Levo sempre muita leitura para a semana na neve, não vá passá-la num sofá de perna engessada. A questão acabou por não se pôr, mas sempre fui avançando num “The idea of justice”, de Amartya Sen, professor de filosofia e de economia em Cambridge e Harvard, prémio Nobel da economia em 1998. Como diz a nova geração, um ganda “nerd”.

É um livro que não se lê: desbrava-se, à catanada. E depois há que examinar cada corte, cada folhagem decepada para perceber para onde fica o caminho naquele matagal de reflexão.

Na sexta-feira, consegui entrar no segundo capítulo, onde Sen fala da teoria da justiça de John Rawls, o mais importante autor sobre o tema da segunda metade do século XX, descrevendo-a para depois melhor discordar dela.

Sintetizando, Rawls diz que se pessoas em certas condições de imparcialidade (a cuja descrição vos vou poupar) discutirem quais os princípios que deverão reger o funcionamento e as instituições de uma sociedade idealmente justa, vão eleger de forma unânime dois deles.

O primeiro desses dois princípios afirma que cada pessoa tem igual direito a um esquema adequado e igual de liberdades básicas que seja compatível com todos usufruírem do mesmo esquema.

Quando li estas linhas, a minha mente viajou até um dia de 1975, em que eu acabara de lhe afirmar que podia fazer não-sei-o-quê porque agora havia liberdade. Estávamos no Verão Quente e tal certeza numa liberdade incontinente era fruta da época.

Ele respondeu, de um modo que eu entendi como um misto de firmeza e iluminação:

- Estás enganado. A tua liberdade acaba onde começa a liberdade dos outros.
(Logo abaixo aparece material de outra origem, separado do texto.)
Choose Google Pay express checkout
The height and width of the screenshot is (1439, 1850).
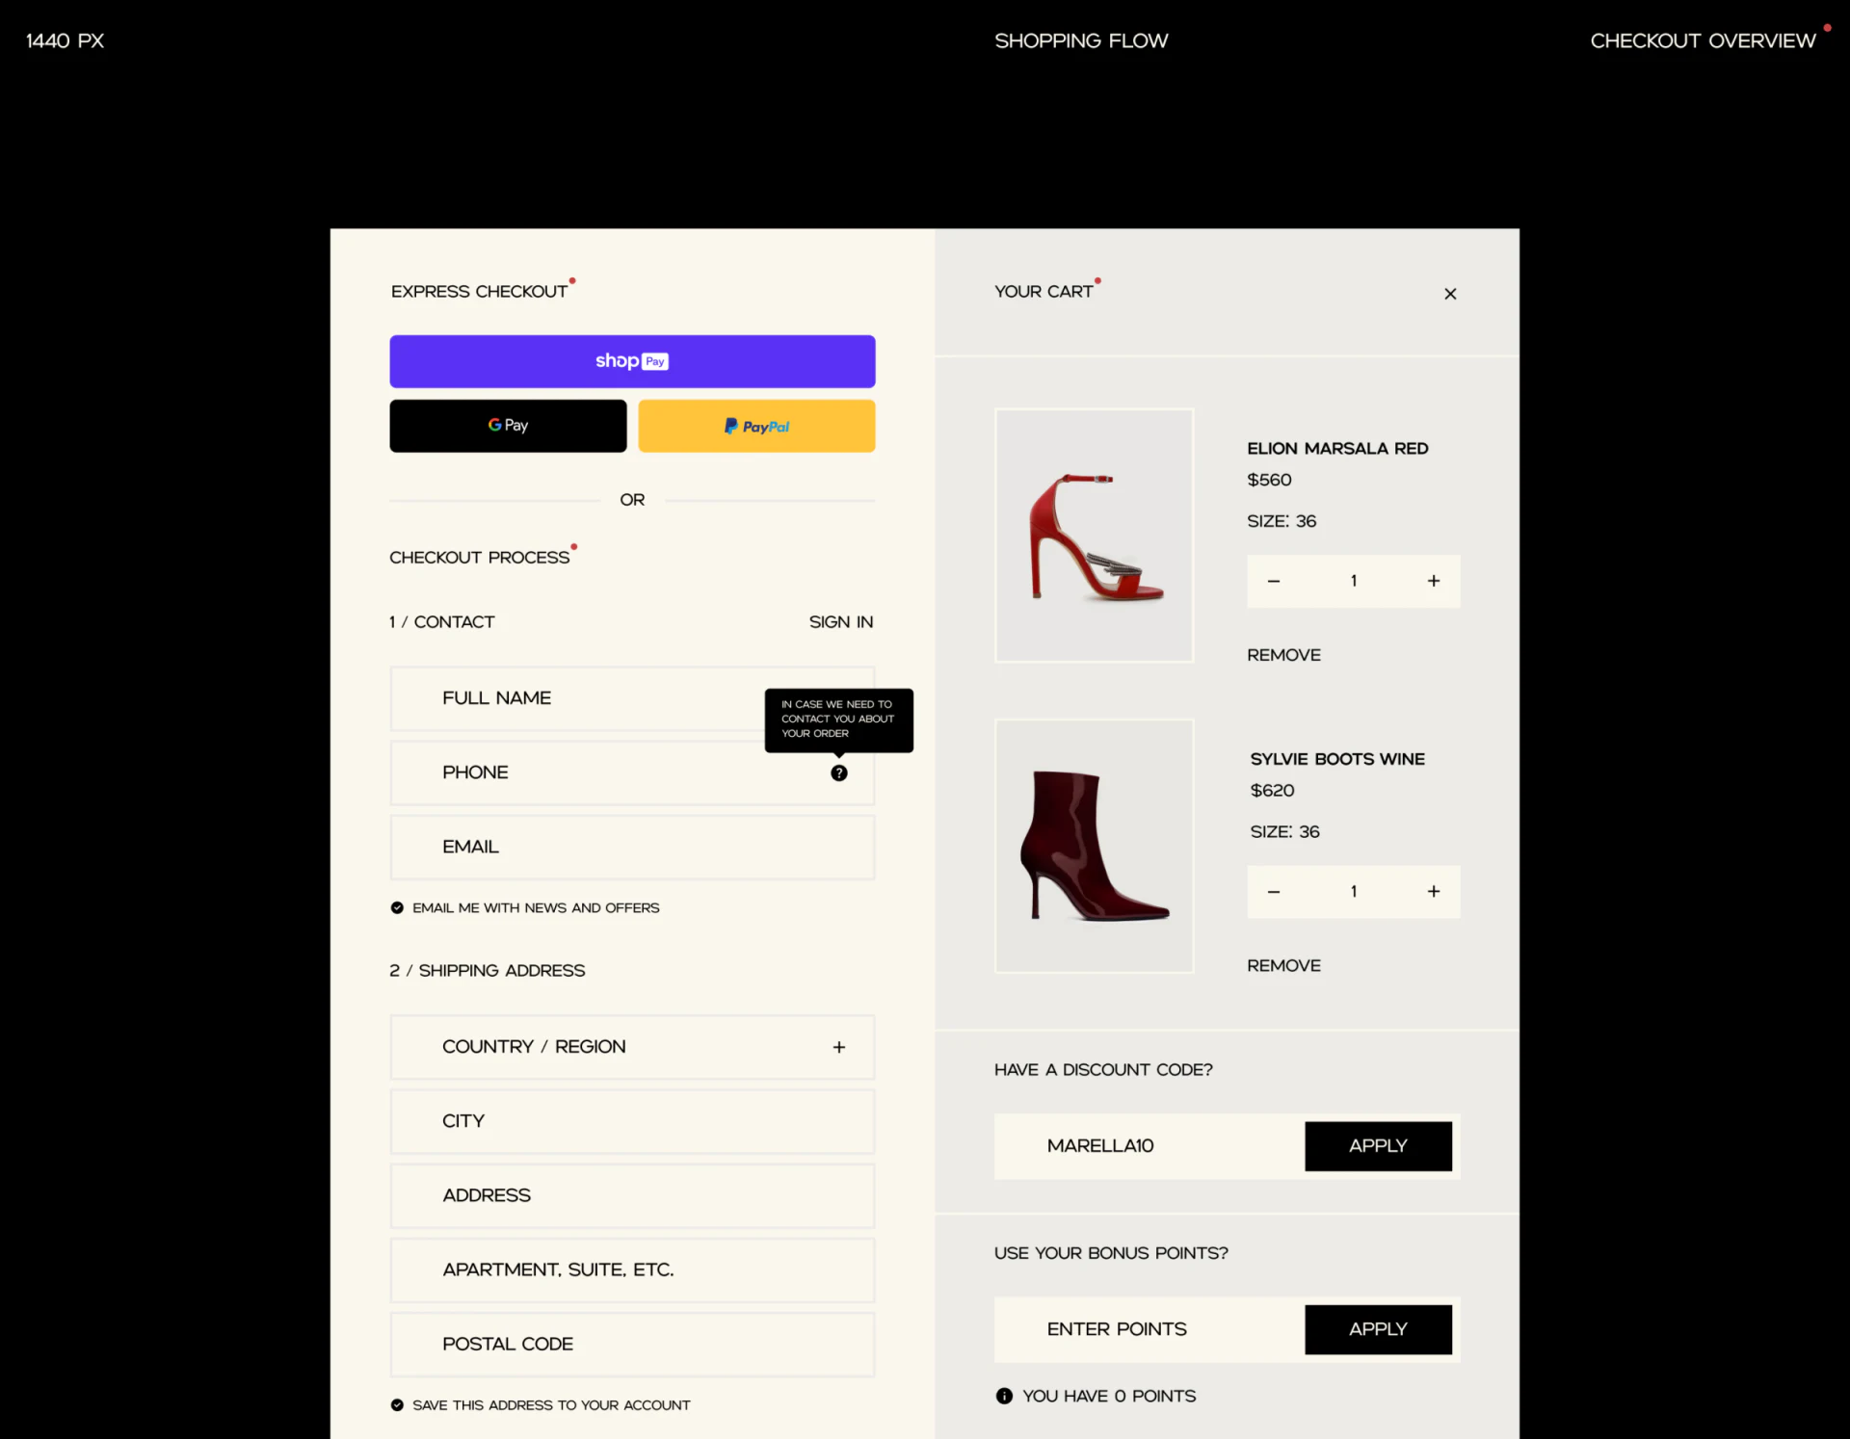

Embora fosse uma frase feita que ele estava a aproveitar, o tom com que a disse e a consciência que de imediato tive que não estava diante de uma teoria, mas de um modo de estar que ele praticava todos os dias, fizeram-me adoptar como minha esta máxima que não é outra coisa que o primeiro princípio de Rawls, só que exibido como ponto de partida e não como de chegada. Só que gerado pela virtude e não pela dedução lógica.

Desde aí, procuro honrar aquelas palavras. Às vezes falho. Quando tal acontece, tento arrepender-me.

Bem, obrigado pela visita.

Já agora, o segundo princípio de Rawls estabelece que as desigualdades sociais e económicas só podem existir sob duas condições: a primeira é que tais desigualdades resultem de posições e lugares acessíveis a todos com igualdade de oportunidades; a segunda que essas desigualdades acabem por contribuir para uma melhor situação das pessoas em posição mais desfavorecida.

Cheira-me que o velho Mata também não desdenharia deste segundo. Só que, infelizmente, não descreve o mundo em que estamos. Nem o caminho em que seguimos. O liberal Rawls teria vergonha destes liberais de ocasião.


Declaração final

Trinta horas com os pés em cima de duas tábuas em materiais compósitos. Duas ou três vezes estive vai-não-vai, balancei, tangueei e tudo o mais mas acabei por me aguentar de pé.

“La garde meurt mais ne tombe pas”.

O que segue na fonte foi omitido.